The wryly-named “Hit Song” is the noisiest, with vitriolic static spittle, rashing guitars, and a typhoon of blustery feedback cavorting and caterwauling, more like Drive Like Jehu than anything else. The production manages to be spotless in all this noise, giving the disorienting impression that such raw sound is crystalline. Intriguingly, Marchland’s cries are superimposed with a dub-esque intrusion: “I thought it mattered / I thought of you but I was wrong” — what an interesting choice! Then the dissociation and fragmentation lands all out with a Daydream Nation-esque squealing squall.

“Bomb Shelter,” the standout, has the energy of Iceburn and the sly beauty of A Minor Forest. It’s creeping and elegant, crunchy metal paired with math rock, and, as the title track, is lyrically essential as well. Marchland’s speaking for a woman, saying, “That’s a man with us / He’s got us right in the crosshairs / We’re not safe from anyone.” “Shelter” becomes protective, indeed, and very spacious as extended by mood-shifting guitar fills (see Big Black’s “He’s A Whore” and A Minor Forest’s “Wussy” for the total capacity to manifest a changed, charged tone). These fills are interrupted by the mixed-message alarms in haunting falsetto, “Don’t stay / Run away” and “Get away / Come down.” “Shelter” has the most deeply-rooted cynicism of any song here, and maturely creates a sense of prolonged annexation, hideaway unexposed thanks to the fills and the slow (un?)alarmist sounding out of the falsetto. The closing evolution seems to involve a man returning to the “Shelter,” and drums evoke the pounding on doors. Enticingly, he cries, “Where / Get away / Come back,” and, “And when, when there’s more!” “Shelter” explores apparent protection and the ways in which it may or may not be valid, here presenting a scenario where women are (or find themselves to be?_ self-aware and self-concerned resources for the locking-down … rations (to whom?). “Shelter” ends with the man asking, senselessly, “Where / Where’s more / Where / Where’s more.”

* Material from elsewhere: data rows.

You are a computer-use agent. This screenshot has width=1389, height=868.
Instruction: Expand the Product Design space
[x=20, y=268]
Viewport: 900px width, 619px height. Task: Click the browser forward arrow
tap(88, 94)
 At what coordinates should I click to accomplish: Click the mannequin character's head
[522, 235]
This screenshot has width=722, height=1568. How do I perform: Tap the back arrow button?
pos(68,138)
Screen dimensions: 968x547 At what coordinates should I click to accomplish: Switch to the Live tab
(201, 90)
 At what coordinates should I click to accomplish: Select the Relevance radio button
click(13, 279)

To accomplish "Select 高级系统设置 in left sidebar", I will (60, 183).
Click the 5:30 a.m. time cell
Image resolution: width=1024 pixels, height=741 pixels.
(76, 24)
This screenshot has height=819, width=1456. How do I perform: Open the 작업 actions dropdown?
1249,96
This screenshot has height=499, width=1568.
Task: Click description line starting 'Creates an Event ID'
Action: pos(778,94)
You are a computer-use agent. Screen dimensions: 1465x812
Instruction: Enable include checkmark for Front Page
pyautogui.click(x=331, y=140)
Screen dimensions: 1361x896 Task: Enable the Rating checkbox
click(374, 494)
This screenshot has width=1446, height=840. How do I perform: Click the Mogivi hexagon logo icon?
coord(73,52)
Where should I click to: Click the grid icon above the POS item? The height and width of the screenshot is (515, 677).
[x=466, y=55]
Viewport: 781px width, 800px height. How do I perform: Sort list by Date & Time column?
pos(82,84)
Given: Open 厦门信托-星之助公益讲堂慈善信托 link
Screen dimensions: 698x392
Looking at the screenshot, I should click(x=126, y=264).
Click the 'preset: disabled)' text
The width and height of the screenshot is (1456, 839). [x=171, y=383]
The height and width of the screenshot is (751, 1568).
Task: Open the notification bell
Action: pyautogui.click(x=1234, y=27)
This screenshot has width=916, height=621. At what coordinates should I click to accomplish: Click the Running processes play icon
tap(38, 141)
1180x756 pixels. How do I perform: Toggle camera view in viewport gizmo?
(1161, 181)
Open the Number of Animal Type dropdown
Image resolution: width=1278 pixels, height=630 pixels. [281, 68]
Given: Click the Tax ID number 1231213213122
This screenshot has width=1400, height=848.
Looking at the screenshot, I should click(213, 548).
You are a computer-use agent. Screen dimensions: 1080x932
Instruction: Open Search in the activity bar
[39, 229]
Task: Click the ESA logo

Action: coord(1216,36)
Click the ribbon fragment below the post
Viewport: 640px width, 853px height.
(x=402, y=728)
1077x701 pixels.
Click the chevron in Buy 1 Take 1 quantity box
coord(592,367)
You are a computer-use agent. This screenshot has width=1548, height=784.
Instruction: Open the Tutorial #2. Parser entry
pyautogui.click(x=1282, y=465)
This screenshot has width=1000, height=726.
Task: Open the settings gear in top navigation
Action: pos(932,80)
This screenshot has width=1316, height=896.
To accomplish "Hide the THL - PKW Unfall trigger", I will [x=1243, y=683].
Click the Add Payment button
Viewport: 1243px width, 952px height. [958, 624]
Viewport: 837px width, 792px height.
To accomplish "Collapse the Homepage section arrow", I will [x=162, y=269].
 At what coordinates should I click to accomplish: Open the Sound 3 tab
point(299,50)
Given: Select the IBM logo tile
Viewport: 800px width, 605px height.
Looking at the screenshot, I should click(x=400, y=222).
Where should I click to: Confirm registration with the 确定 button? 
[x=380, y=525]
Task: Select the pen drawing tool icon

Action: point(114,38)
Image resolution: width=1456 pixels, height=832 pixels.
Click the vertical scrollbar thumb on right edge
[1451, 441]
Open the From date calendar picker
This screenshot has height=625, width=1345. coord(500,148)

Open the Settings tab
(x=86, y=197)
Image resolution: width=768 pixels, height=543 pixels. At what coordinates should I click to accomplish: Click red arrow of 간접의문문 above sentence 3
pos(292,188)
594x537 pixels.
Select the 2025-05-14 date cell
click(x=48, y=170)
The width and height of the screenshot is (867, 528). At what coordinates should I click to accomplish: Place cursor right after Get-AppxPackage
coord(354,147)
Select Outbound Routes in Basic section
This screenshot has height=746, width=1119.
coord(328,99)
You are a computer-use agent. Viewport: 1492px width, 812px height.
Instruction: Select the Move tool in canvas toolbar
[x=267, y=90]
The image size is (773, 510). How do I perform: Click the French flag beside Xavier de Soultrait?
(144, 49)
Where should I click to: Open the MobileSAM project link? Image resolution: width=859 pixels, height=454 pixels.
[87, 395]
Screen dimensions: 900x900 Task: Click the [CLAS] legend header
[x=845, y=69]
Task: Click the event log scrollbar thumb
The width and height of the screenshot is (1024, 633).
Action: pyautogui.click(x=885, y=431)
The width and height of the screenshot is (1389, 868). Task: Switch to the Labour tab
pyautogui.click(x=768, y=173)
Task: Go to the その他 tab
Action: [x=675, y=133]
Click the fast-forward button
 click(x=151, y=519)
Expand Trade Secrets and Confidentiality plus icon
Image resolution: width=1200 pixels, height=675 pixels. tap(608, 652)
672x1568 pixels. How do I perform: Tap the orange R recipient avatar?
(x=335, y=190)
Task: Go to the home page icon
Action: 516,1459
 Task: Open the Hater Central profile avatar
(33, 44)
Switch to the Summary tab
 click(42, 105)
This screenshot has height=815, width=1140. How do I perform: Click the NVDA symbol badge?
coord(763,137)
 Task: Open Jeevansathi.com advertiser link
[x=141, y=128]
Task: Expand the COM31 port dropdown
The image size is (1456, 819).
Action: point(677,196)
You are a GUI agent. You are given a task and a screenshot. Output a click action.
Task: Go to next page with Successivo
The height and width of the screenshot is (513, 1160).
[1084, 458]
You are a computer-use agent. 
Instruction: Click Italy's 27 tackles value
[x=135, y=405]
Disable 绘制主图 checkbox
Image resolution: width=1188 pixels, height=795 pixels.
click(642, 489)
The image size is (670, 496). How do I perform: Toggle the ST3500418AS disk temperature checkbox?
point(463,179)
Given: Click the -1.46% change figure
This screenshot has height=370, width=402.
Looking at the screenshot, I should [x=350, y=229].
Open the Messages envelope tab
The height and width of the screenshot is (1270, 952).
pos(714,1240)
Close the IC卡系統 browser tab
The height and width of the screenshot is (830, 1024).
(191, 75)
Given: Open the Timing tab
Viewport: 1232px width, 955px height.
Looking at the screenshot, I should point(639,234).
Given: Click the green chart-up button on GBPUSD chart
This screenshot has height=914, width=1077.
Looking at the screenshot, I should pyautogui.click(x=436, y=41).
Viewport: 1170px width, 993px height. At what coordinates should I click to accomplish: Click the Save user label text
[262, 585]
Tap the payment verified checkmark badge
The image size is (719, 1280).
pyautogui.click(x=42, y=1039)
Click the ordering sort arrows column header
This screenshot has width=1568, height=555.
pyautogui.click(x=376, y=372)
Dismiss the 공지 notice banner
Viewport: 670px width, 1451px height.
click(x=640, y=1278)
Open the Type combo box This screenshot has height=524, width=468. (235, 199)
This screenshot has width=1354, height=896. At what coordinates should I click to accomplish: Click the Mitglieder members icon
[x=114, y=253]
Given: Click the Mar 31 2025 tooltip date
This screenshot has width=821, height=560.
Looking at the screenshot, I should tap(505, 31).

Bomb Shelter is an acrid channel for the rude impetuosity of post-hardcore’s heritage — and even better, it seems to posit a post-post-hardcore. Cellos are instantly refreshing in that they’ve looked back so intently that they’re looking forward, and Bomb Shelter is an exceptional and immensely enjoyable rehash for anyone who enjoys the genre. What’s more, it’s an experiment in jaggedly patching together the many guises of noise. Highly recommended!